Given text:
★ ★ ★
The International Monetary Fund (IMF) has approved the disbursement of $250 million in rapid financing – 100 percent of the quota allowed under the IMF’s Special Drawing Right (SDR) – to support the country’s fight against the coronavirus (COVID-19), an IMF press statement revealed yesterday.
The statement explained that the $250 million was approved by the IMF’s executive board to “help meet the urgent balance of payments needs stemming from the COVID-19 pandemic, boost resources for essential COVID-19-related outlays and catalyze additional support from development partners”.
The IMF offered the same rapid financing support to The Bahamas following Hurricane Dorian, but the government was hesitant to draw down the facility.
The IMF noted in its statement that the country is now facing “an unprecedented crisis as it battles” the economic fallout from both Dorian and COVID-19.
“The Bahamas was just recovering from the widespread destruction caused by Hurricane Dorian in the fall of 2019, when the COVID-19 pandemic led to a sudden stop in tourism, causing a deep recession and creating large external and fiscal financing needs,” the IMF statement noted.
★ ★ ★
What you need to do:
1. In the article on the IMF's rapid financing for The Bahamas, what was The Bahamas recovering from when the COVID-19 pandemic hit?
2. Carry on the article about the IMF's rapid financing for The Bahamas, starting after its final sentence.

Source material:
★ ★ ★
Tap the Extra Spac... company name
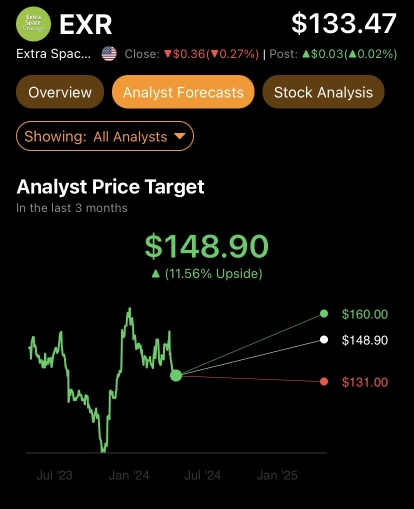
★ ★ ★
Your written answers:
1. The widespread destruction caused by Hurricane Dorian in the fall of 2019.

2.
“To contain the outbreak and mitigate the impact on the economy, the government of The Bahamas declared a state of emergency in March, closed air and sea borders and established an Economic Recovery Committee to guide the country’s COVID-19 response and recovery efforts. The authorities have introduced targeted fiscal measures to support the healthcare system, employment and the most vulnerable segments of the population.”
IMF Deputy Managing Director and Acting Chair Tao Zhang said in the IMF statement that The Bahamas’ policy response to COVID-19 is appropriate. He lauded The Central Bank of The Bahamas’ move to protect foreign reserves.
“The economic outlook remains subject to an unusually high degree of uncertainty. The authorities’ policy response to the COVID-19 crisis is appropriate, including the timely adoption of targeted fiscal measures to boost health spending and support jobs and vulnerable segments of the population. Once the present crisis subsides, significant and determined fiscal consolidation will be needed to achieve the targets specified under the Fiscal Responsibility Act,” he said.
“The Central Bank of The Bahamas’ focus on maintaining an adequate level of international reserves is welcome. While efforts to maintain the flow of credit in the economy are warranted, the temporary relaxation of prudential regulations should continue to be accompanied by close monitoring of non-performing loan (NPL) classification and prudent risk management practices.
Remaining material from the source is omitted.